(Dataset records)

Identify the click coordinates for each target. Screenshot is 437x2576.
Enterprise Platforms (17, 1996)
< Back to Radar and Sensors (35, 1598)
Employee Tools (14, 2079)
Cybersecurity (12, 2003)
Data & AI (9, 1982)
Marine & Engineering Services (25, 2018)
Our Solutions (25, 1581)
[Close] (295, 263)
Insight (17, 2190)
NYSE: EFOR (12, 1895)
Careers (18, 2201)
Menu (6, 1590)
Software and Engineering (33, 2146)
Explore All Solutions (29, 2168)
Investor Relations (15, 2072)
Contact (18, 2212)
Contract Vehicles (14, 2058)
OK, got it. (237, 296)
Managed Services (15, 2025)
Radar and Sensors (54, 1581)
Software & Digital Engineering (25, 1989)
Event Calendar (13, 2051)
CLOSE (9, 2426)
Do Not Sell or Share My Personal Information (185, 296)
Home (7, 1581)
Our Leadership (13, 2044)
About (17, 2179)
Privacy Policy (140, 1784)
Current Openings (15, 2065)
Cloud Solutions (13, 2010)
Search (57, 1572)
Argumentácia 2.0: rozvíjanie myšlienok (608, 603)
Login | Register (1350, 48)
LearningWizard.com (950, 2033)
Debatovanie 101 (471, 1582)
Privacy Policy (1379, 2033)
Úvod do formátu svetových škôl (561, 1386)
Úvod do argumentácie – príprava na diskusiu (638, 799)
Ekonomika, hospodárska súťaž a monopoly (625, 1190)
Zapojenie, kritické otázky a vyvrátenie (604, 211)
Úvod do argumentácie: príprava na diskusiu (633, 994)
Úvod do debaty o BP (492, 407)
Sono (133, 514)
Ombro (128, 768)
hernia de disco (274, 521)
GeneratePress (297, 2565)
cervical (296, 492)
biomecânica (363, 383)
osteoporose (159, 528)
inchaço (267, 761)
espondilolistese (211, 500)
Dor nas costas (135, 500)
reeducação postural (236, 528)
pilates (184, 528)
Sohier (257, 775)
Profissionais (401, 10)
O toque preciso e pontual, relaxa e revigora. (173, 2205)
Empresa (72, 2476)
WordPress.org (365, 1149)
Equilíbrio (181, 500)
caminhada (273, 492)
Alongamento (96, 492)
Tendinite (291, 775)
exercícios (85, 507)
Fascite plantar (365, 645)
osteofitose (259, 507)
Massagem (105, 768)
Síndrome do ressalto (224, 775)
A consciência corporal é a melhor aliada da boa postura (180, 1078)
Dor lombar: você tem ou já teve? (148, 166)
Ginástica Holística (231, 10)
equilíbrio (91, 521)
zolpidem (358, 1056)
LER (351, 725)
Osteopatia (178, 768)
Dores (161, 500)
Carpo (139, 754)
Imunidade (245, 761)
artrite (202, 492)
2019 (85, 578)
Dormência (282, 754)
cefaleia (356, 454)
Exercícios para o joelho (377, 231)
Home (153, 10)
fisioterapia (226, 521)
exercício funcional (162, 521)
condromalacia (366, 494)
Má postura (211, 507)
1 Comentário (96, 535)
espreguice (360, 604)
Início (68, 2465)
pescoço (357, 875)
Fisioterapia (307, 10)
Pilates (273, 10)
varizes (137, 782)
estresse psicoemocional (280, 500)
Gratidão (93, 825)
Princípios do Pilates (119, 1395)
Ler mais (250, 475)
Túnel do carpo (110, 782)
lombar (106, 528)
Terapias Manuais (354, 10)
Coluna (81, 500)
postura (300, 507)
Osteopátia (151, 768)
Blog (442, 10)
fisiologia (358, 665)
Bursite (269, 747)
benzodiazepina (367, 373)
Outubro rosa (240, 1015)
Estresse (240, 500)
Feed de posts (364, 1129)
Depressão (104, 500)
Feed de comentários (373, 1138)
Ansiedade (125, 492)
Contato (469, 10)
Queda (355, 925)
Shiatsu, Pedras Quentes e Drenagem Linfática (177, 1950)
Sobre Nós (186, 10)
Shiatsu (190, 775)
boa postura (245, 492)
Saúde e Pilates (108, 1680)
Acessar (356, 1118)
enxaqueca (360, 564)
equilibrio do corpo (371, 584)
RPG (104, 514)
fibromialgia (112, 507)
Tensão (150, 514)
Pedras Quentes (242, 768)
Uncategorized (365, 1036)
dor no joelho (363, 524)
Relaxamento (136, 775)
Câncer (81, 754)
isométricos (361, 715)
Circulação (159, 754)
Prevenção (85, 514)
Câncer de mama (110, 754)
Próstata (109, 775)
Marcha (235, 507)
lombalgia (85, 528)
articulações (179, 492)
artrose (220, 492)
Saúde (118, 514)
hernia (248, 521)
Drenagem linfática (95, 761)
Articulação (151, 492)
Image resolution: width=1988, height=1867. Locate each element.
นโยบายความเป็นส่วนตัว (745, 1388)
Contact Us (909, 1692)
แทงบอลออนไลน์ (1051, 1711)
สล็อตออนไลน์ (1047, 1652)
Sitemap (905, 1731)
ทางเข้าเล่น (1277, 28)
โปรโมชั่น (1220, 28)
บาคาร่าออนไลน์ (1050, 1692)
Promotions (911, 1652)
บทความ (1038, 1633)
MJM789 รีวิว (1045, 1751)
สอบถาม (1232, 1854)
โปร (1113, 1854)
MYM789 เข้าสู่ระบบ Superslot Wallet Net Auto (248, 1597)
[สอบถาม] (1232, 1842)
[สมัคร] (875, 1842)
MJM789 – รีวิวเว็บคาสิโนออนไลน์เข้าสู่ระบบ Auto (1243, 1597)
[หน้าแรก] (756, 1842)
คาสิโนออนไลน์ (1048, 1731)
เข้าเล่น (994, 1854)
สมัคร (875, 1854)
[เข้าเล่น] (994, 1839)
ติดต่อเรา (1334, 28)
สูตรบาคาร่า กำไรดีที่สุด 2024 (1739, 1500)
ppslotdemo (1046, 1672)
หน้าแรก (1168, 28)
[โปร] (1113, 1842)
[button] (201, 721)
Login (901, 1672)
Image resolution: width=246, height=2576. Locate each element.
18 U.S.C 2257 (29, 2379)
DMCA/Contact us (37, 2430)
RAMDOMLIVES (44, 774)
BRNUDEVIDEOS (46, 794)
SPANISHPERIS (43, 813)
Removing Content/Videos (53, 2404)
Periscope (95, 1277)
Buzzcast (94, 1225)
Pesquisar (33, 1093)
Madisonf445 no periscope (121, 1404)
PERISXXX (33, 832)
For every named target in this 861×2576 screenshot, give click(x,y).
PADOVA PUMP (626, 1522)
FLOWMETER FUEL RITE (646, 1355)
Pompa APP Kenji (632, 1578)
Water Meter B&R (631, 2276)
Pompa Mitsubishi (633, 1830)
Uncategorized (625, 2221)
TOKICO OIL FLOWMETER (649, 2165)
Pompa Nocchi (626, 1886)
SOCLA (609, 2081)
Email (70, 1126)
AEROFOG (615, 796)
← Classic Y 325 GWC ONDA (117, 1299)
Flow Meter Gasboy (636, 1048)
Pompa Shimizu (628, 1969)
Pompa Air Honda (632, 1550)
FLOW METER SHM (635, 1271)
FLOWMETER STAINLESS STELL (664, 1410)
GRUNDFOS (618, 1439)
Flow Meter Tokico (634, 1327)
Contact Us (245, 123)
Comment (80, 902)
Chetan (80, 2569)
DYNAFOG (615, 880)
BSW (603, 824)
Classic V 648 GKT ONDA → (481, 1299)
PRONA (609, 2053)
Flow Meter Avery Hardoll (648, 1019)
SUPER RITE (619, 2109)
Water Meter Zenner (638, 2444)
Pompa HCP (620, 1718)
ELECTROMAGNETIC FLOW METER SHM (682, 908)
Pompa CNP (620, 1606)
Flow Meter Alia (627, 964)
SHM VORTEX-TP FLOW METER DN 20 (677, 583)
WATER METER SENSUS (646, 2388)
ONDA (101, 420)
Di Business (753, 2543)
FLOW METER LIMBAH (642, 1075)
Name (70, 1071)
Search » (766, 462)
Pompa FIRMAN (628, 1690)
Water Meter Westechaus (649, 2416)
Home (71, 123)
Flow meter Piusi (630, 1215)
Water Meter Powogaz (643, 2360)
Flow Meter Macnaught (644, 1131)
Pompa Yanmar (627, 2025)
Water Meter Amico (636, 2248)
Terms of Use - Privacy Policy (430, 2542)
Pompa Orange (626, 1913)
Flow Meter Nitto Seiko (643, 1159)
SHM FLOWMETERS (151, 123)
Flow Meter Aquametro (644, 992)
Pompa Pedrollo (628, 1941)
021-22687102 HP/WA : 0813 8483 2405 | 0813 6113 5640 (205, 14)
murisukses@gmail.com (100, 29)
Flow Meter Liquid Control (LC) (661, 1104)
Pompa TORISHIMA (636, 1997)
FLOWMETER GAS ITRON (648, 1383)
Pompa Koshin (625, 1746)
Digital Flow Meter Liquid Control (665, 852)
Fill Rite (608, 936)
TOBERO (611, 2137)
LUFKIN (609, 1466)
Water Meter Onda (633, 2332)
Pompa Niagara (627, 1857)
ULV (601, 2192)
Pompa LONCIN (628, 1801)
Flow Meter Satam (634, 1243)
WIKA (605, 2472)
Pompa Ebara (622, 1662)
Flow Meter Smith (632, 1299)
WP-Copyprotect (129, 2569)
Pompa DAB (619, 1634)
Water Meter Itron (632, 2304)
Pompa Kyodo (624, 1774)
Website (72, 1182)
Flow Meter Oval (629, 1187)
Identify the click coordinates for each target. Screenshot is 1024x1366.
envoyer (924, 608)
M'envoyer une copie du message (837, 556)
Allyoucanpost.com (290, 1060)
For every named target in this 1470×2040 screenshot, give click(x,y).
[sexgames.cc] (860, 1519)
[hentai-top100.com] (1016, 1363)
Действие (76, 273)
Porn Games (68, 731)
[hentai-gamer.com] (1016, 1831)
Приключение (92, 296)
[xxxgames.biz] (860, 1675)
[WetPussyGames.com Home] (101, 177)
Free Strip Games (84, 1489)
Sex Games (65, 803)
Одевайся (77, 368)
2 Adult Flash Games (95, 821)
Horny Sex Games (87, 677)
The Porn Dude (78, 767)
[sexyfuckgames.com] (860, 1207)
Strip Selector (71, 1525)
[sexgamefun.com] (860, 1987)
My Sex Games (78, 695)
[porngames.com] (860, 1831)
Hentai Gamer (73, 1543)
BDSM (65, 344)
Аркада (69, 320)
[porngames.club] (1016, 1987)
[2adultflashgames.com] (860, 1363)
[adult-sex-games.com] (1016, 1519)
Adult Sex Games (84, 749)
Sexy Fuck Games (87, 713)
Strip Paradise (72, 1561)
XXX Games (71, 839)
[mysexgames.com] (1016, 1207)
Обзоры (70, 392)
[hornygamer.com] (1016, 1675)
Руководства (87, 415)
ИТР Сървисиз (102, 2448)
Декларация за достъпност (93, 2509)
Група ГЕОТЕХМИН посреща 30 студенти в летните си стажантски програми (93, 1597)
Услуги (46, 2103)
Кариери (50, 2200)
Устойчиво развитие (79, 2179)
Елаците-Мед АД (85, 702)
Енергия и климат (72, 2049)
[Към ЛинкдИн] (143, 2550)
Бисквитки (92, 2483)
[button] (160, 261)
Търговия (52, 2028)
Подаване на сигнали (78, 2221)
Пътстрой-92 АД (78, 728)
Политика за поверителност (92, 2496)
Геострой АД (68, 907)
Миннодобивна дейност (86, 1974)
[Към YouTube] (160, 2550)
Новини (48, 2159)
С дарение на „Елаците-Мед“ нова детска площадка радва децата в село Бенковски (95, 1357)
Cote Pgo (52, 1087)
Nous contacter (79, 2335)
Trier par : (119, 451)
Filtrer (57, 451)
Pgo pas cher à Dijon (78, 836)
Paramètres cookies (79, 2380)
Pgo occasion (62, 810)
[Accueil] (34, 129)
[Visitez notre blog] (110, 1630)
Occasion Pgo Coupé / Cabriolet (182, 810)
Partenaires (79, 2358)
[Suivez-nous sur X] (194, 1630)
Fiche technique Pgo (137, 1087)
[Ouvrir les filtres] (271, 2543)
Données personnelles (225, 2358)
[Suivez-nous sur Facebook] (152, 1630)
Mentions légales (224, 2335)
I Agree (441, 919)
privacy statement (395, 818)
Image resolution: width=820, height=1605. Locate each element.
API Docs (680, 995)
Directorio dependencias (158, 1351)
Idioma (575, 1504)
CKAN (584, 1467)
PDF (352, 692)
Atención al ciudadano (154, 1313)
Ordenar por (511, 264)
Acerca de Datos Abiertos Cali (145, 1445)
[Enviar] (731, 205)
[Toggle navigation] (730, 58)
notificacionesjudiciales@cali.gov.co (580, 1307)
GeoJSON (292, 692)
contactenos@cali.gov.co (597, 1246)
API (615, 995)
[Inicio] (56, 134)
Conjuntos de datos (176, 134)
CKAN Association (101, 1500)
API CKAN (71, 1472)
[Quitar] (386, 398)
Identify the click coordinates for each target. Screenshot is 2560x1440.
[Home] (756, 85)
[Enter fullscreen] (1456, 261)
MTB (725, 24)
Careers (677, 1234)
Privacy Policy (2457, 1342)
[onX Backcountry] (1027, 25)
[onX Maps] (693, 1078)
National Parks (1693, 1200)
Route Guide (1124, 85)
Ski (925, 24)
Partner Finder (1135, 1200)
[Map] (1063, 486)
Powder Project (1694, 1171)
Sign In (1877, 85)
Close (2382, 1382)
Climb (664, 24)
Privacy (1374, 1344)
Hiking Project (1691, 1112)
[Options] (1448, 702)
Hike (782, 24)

● **Task details**
What lines above hold the word "diskusiu"? Pull each one out.

● **Response box**
Úvod do argumentácie – príprava na diskusiu (638, 799)
Úvod do argumentácie: príprava na diskusiu (633, 994)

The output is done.